▶ **SHORT EXERCISE**
Can you rewrite the listing below with every "Screen dimensions" changed to "Display size" and everything else left as it is?

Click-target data
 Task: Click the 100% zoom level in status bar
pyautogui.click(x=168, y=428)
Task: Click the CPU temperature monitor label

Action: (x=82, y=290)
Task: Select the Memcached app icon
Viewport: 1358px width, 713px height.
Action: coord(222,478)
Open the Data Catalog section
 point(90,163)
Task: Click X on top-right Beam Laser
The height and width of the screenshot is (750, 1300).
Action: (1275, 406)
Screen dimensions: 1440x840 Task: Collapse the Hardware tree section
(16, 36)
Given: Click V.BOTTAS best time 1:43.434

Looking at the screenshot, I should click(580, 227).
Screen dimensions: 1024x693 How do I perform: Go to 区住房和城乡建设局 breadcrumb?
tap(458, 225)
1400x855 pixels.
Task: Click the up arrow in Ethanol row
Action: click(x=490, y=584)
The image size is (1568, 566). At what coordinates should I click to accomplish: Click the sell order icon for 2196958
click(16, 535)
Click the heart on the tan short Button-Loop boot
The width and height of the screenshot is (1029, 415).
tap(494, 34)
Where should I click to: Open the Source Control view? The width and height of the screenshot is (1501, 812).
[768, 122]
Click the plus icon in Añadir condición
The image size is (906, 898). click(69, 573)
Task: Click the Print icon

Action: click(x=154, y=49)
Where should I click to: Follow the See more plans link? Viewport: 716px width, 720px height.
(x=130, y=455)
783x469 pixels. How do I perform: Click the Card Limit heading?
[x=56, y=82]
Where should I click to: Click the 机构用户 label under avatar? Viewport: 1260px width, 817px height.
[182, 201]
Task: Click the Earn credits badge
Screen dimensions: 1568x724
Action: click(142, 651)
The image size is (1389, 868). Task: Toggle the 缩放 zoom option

▶ **IN RESPONSE**
 Task: Click the 100% zoom level in status bar
pyautogui.click(x=168, y=428)
Task: Click the CPU temperature monitor label

Action: (x=82, y=290)
Task: Select the Memcached app icon
Viewport: 1358px width, 713px height.
Action: coord(222,478)
Open the Data Catalog section
 point(90,163)
Task: Click X on top-right Beam Laser
The height and width of the screenshot is (750, 1300).
Action: (1275, 406)
Display size: 1440x840 Task: Collapse the Hardware tree section
(16, 36)
Given: Click V.BOTTAS best time 1:43.434

Looking at the screenshot, I should click(580, 227).
Display size: 1024x693 How do I perform: Go to 区住房和城乡建设局 breadcrumb?
tap(458, 225)
1400x855 pixels.
Task: Click the up arrow in Ethanol row
Action: click(x=490, y=584)
The image size is (1568, 566). At what coordinates should I click to accomplish: Click the sell order icon for 2196958
click(16, 535)
Click the heart on the tan short Button-Loop boot
The width and height of the screenshot is (1029, 415).
tap(494, 34)
Where should I click to: Open the Source Control view? The width and height of the screenshot is (1501, 812).
[768, 122]
Click the plus icon in Añadir condición
The image size is (906, 898). click(69, 573)
Task: Click the Print icon

Action: click(x=154, y=49)
Where should I click to: Follow the See more plans link? Viewport: 716px width, 720px height.
(x=130, y=455)
783x469 pixels. How do I perform: Click the Card Limit heading?
[x=56, y=82]
Where should I click to: Click the 机构用户 label under avatar? Viewport: 1260px width, 817px height.
[182, 201]
Task: Click the Earn credits badge
Display size: 1568x724
Action: click(142, 651)
The image size is (1389, 868). Task: Toggle the 缩放 zoom option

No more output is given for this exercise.